We saw that in order to stop a container we had to use docker stop <container-name>. But it takes a timeout, by default 10 seconds. Sometimes, the application we dockerized doesn’t handle SIGTERM well. It may be that it’s simply not designed to—in which case you should go back, change and handle it!—or it might be that the application crashed to a point where there’s no more hope.
In these case, you can save a little time and directly send a SIGKILL. Note that it’s dirty, because it leaves no chance at all for the application to gracefully shutdown.

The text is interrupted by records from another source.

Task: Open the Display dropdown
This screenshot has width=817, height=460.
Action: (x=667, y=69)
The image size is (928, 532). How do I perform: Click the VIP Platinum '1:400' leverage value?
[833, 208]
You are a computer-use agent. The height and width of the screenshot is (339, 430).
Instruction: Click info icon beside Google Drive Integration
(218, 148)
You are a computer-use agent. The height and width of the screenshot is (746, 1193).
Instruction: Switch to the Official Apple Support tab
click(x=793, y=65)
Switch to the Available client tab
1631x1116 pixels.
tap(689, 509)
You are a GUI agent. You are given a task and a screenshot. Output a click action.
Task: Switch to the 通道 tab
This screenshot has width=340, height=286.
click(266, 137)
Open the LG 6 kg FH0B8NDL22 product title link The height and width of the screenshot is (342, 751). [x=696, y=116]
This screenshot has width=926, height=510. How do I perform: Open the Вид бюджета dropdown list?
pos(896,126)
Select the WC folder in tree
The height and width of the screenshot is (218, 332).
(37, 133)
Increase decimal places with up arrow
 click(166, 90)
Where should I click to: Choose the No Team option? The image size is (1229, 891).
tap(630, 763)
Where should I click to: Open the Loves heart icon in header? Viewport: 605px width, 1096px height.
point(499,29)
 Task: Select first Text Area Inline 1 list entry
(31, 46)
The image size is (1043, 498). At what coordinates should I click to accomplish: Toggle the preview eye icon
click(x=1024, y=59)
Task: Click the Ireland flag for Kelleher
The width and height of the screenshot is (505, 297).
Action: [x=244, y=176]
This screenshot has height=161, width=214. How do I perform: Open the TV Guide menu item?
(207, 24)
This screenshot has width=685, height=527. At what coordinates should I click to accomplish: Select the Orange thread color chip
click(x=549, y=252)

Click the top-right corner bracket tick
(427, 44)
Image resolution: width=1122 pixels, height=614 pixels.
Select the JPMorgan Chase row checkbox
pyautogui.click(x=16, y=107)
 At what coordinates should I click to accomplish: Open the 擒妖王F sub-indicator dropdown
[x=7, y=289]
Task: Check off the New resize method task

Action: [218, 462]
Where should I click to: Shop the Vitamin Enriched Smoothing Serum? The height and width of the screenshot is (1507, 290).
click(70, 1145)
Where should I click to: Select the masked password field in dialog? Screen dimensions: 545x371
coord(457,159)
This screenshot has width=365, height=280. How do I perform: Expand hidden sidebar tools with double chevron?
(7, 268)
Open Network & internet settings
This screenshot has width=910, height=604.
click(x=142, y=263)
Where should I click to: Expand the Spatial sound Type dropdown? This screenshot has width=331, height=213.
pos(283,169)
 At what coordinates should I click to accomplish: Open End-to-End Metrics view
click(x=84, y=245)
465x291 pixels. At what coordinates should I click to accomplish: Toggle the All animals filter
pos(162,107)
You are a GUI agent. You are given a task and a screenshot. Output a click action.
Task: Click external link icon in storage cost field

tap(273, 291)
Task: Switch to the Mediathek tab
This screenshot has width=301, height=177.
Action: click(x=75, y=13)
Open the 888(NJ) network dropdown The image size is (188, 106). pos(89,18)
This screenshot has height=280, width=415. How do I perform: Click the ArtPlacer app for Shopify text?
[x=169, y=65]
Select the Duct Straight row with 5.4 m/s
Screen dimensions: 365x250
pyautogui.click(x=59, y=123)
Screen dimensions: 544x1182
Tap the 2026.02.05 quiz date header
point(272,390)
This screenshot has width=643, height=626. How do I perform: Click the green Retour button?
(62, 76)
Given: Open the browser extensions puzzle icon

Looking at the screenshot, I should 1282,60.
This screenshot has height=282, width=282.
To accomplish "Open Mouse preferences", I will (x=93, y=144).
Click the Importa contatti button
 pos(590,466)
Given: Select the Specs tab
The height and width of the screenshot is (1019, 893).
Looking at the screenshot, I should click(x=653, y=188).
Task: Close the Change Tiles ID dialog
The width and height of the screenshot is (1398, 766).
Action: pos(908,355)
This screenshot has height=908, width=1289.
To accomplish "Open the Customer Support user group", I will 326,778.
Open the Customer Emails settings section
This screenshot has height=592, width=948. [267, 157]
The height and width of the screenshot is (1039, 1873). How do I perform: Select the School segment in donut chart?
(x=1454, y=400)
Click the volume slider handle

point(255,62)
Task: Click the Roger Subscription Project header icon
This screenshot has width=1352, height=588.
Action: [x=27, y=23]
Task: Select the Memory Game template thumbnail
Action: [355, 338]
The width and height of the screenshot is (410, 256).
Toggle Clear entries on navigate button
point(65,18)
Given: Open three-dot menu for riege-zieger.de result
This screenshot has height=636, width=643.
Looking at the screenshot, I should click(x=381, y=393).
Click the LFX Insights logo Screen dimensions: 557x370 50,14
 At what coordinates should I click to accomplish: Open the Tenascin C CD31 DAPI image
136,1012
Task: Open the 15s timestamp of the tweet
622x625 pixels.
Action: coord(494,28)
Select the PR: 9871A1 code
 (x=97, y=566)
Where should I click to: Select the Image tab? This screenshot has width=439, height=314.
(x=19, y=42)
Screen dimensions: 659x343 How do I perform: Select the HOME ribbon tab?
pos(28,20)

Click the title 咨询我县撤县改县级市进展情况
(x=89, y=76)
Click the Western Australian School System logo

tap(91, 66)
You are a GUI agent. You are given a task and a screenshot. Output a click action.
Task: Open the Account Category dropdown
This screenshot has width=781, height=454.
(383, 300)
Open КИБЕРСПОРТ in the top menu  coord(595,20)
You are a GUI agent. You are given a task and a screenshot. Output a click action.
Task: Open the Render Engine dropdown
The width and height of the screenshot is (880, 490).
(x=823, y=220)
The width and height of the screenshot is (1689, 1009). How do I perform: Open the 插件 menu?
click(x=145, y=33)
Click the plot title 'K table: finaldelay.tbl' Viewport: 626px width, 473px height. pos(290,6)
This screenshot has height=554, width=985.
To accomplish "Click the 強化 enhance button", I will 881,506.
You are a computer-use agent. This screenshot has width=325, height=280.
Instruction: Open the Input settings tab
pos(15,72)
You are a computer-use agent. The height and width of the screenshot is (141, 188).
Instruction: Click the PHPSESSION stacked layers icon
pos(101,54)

So you should only use that in cases of emergency.

The command is docker kill <container-name>.

Another more graceful use of this command is if you want to send another signal to your containerized process, like SIGUSR1 or any other UNIX signal, in which case it’s the -s or -signal option, used like this: docker kill -s SIGUSR1 <container-name>.

Not everyone needs it, but it’s still good to know that Docker has some tools to do that.

Inspecting a Particular Container

Hi back, still with us?!
So we learned how to get some useful information with docker ps. But sometimes, we want really complete information about one particular container. Let’s see how.

For that purpose exists the docker inspect command. This command outputs a lot of information, and I mean it: a lot.
Try it: docker inspect <container-name>. I won’t paste the output here because that would grow the article’s length for nothing.

Basically, docker inspect gives you all possible information about a container. Often, there are too much, so it’s a good idea to be able to filter the information.

In order to do that, you can add the -f or --format option, with a Go template. You can go read and learn about Go templates, but as a start, know that it’s usually used like this: --format "{{<template>}}".
For simple uses, <template> is generally the name of the section you want to display, preceded by a dot.

For instance, if you run docker inspect <container-name> and you scroll back to the top, there should be a section called “State”. You can filter and display only this section with --format "{{.State}}". Try it: docker inspect --format "{{.State}}" <container-name> you will get something like:

{running true false false false false 12216 0  2016-06-27T17:07:19.517535765Z 0001-01-01T00:00:00Z}

Now of course, you need to know the fields to know what corresponds to what. And if you are interested only in knowing the status of a container, you can do docker inspect -f "{{.State.Status}}" <container-name> and will get running.

You might have noticed that the full output of docker inspect <container-name> is a huge JSON string. This is very helpful because other programs—like custom wrappers or 3rd party tools—can call docker inspect and directly parse the output as a valid JSON object.
But when we filtered with docker inspect --format "{{.State}} <container-name>" all we got is this senseless string: {running true false false false false 12216 0 2016-06-27T17:07:19.517535765Z 0001-01-01T00:00:00Z}.

We lost the JSON format, and we lost the meaning of each field. To get it back, you can use the json Go template function and insert it just before the filter, like this: docker inspect -f "{{json .State}}" <container-name> and now you should have output like this: {"Status":"running","Running":true,"Paused":false,"Restarting":false,"OOMKilled":false,"Dead":false,"Pid":12216,"ExitCode":0,"Error":"","StartedAt":"2016-06-27T17:07:19.517535765Z","FinishedAt":"0001-01-01T00:00:00Z"}.

It makes much more sense this way.
Making good use of the --format with Go template is a science on its own, but it’s not the focus of the article. In fact, I seldom use more complex settings that what I’ve just explained, and I’m fine. So I think it’s okay to start with that and let you experiment with chaining fields. Basically, you can format any section.